- Exercise details -
Apart from the images, reproduce all of the data word for word.

Stored entries:
[Start of Attachment]
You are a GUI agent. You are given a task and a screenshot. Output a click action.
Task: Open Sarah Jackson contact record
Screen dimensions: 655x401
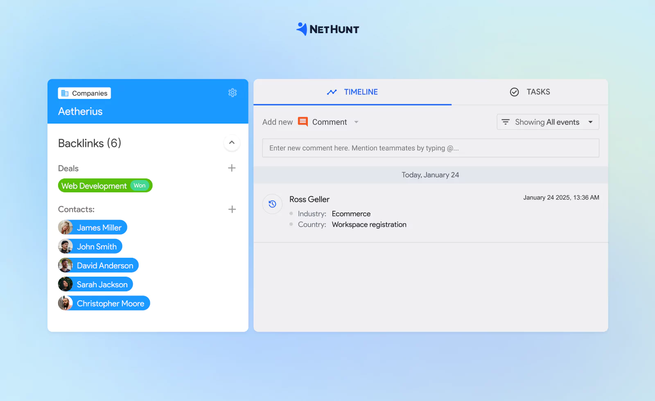coord(102,284)
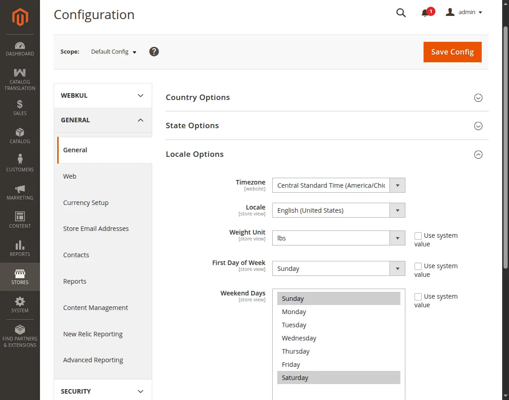Switch to Currency Setup settings

pos(85,202)
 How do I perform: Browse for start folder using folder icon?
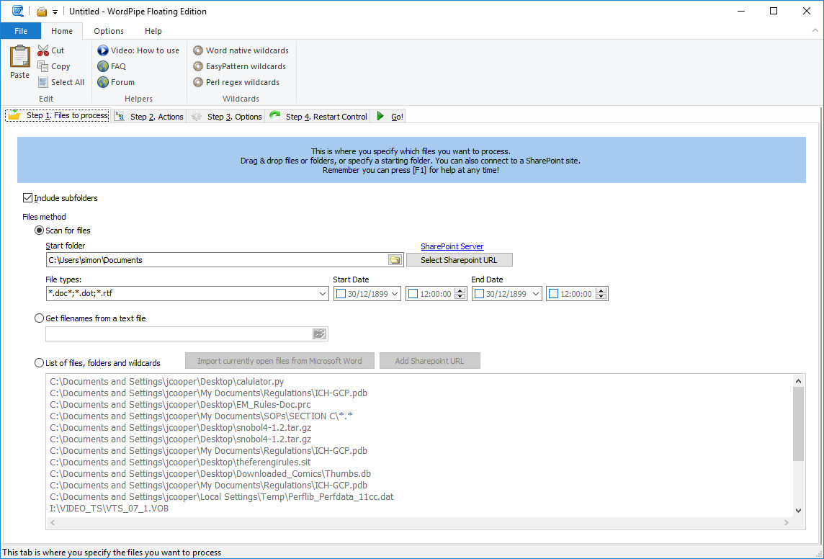pyautogui.click(x=395, y=260)
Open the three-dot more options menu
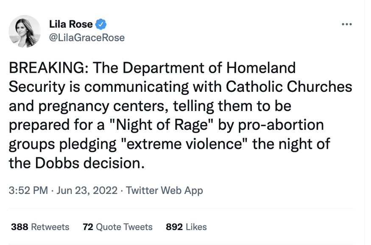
[End of Attachment]
- Your response -
You are a GUI agent. You are given a task and a screenshot. Output a click action.
Task: Open Sarah Jackson contact record
Screen dimensions: 655x401
coord(102,284)
Switch to Currency Setup settings

pos(85,202)
 How do I perform: Browse for start folder using folder icon?
pyautogui.click(x=395, y=260)
Open the three-dot more options menu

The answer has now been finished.